The sum of the 12 numbers is 35. Since the 5 integers in cups are consecutive, the 5 integers should be 5, 6, 7, 8, 9. If the slip with 3.5 goes into cup A, we need a slip of $5-3.5=1.5$ in cup A at the same time, which is impossible. Given that a slip with 3 goes into cup B, we need another slip with 3 in cup B to get a sum $3+3=6$. So the slip with 3.5 can not go into cup B. If the slip with 3.5 goes into cup C, the rest slips in cup C should have a sum of $7-3.5=3.5$, which is impossible. Similarly, the slip of 3.5 can not go into cup E because there is a slip of 2 inside, which makes the sum of the rest slips be $9-2=7$. This is exactly the same situation we met in cup C. Finally, the only possible choice for the slip with 3.5 is in cup D.

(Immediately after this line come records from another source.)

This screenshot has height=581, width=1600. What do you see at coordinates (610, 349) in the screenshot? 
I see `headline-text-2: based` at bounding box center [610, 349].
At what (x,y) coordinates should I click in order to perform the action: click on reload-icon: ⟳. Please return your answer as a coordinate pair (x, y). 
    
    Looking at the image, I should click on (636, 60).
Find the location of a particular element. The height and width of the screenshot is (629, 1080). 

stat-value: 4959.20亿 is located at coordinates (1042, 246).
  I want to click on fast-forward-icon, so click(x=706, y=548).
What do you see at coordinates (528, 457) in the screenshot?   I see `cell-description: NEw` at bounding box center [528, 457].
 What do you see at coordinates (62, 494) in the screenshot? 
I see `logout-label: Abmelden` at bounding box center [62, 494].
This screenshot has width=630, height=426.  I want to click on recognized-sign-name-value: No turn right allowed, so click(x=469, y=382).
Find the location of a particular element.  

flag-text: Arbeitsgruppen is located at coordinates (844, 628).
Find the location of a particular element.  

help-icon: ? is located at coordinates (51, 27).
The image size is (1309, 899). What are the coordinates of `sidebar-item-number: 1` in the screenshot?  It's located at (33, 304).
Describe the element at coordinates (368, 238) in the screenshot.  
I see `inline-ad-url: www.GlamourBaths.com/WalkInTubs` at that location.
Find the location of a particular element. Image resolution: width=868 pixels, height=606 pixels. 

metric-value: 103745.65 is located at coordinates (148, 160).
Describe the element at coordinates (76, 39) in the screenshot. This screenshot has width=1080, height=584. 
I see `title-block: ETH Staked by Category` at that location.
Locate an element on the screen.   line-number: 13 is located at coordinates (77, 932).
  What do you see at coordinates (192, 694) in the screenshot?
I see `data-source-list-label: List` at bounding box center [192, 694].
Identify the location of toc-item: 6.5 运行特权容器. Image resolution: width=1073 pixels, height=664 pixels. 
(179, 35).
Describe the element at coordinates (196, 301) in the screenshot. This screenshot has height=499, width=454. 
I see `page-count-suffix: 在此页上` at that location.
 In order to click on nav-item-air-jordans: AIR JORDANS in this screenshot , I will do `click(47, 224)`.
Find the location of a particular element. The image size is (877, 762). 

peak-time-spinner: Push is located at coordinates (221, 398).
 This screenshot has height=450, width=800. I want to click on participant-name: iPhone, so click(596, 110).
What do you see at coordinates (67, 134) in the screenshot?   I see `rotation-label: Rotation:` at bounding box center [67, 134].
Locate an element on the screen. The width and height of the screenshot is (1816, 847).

A baseball league consists of two four-team divisions. Each team plays every other team in its division $N$ games. Each team plays every team in the other division $M$ games with $N>2M$ and $M>4$. Each team plays a $76$-game schedule. How many games does a team play within its own division?

$\textbf{(A) } 36 \qquad \textbf{(B) } 48 \qquad \textbf{(C) } 54 \qquad \textbf{(D) } 60 \qquad \textbf{(E) } 72$

$\textbf{B}$

A team plays $3N$ games in its division and $4M$ games in the other division. This gives $3N+4M=76$. Given that $M>4$ and $N>2M$, we have $$76=3N+4M>3(2M)+4M=10M$$ So $4<M<7.6$, $M$ could be 5, 6, or 7. Trying each value of $M$ into the equation $3N+4M=76$, we found that only $M=7$ is possible. So the number of games a team play within its own division is $3N=76-4M=48$.

One-inch squares are cut from the corners of this $5$ inch square. What is the area in square inches of the largest square that can fit into the remaining space?

$\textbf{(A) } 9\qquad \textbf{(B) } 12\dfrac{1}{2}\qquad \textbf{(C) } 15\qquad \textbf{(D) } 15\dfrac{1}{2}\qquad \textbf{(E) } 17$

$\textbf{C}$

The largest square is the white square in the center plus 4 red triangles. The area of the white square in the center is $3\times3=9$. The area of the red triangle is $\dfrac12(3)(1)=\dfrac32$. So the area of the largest square is $9+4\times\dfrac32=15$.